Marcelo a bater no fundo
Em Novembro do ano passado, a Procuradora-Geral da República, depois de chamada a Belém pelo Presidente Marcelo para uma misteriosa reunião, decidiu incluir no comunicado sobre as buscas realizadas no âmbito da chamada "operação influencer" um parágrafo final, dando conta da existência de uma investigação criminal autónoma contra o primeiro-ministro, de que resultaria a sua demissão. Aproveitada por Marcelo para dissolver a Assembleia da República, e convocar eleições antecipadas, que resultaram num terramoto político.
Cinco meses depois, no acórdão ontem conhecido, os desembargadores do Tribunal da Relação consideraram que os factos apresentados pelo Ministério Público (MP) não indiciam qualquer tipo de crimes por parte dos arguidos. Que o alegado “plano criminoso” defendido pelo MP, não passa de “um conjunto de meras proclamações assentes em deduções e especulações retiradas do que o MP ouviu arguidos e membros de governo falar ao telefone, proferindo afirmações vagas, genéricas e inconclusivas”.

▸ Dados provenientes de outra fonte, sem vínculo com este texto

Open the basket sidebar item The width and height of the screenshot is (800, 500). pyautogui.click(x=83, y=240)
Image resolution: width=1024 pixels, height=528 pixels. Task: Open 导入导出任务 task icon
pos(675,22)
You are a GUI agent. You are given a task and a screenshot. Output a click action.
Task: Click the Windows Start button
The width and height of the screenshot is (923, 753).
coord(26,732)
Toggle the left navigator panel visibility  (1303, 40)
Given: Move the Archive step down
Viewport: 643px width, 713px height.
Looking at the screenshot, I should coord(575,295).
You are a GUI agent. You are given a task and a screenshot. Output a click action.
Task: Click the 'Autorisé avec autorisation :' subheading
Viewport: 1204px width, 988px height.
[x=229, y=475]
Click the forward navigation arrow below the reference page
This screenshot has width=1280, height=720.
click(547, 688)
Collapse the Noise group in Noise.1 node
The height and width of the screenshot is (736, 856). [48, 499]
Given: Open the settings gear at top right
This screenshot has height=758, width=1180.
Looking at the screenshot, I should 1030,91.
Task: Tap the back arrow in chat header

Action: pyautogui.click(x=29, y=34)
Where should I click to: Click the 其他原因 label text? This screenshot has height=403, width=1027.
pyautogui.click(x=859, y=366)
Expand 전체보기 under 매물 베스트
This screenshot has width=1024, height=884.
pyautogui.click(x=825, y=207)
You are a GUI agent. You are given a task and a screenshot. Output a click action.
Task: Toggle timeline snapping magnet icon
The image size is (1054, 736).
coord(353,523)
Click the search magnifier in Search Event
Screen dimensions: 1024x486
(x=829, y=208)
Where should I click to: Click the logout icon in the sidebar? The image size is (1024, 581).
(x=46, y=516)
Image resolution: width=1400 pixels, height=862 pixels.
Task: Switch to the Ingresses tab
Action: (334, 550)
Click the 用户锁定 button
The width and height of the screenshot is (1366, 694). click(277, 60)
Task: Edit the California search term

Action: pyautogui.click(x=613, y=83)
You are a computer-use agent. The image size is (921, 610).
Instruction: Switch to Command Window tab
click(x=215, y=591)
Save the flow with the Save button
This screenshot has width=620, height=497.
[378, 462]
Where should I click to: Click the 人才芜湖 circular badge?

Ou seja, 50 anos depois do golpe de Estado perpetrado pelos capitães de Abril, que abriu as portas da Revolução, o país foi alvo de outro, por acção do Ministério Público e bênção do Presidente Marcelo, que abriu outras portas, muitas das quais julgávamos fechadas para sempre.
Instado a comentar o acórdão (em Coimbra, na inauguração de um mural de homenagem a Alberto Martins e à Crise Académica de 1969 - um marco na História da luta contra a ditadura derrubada há 50 anos), Marcelo não poderia ser mais cínico: "Não vou comentar as decisões de justiça, mas repito de uma outra forma um comentário que já fiz que é mais político". "Tenho a sensação de que começa a ser mais provável haver um português no Conselho Europeu, neste próximo outono, em Bruxelas".
Cínico, Marcelo quis dizer "não se importem com isso". Que Costa até saiu a ganhar, e pode, agora que está limpo, ir descansado - já livre daquela espécie de bullying que durara desde a tomada de posse - para onde afinal queria ir. E que para o país não tem importância nenhuma que já só seja governável com a extrema direita. Importante é que tenha alguém em Bruxelas!
Não. Não é Marcelo a ser "Marcelo". Como já não fora Marcelo a ser "Marcelo" nas trapalhadas com o Dr Nuno, "maior e vacinado", no caso das gémeas brasileiras. É Marcelo a bater no fundo!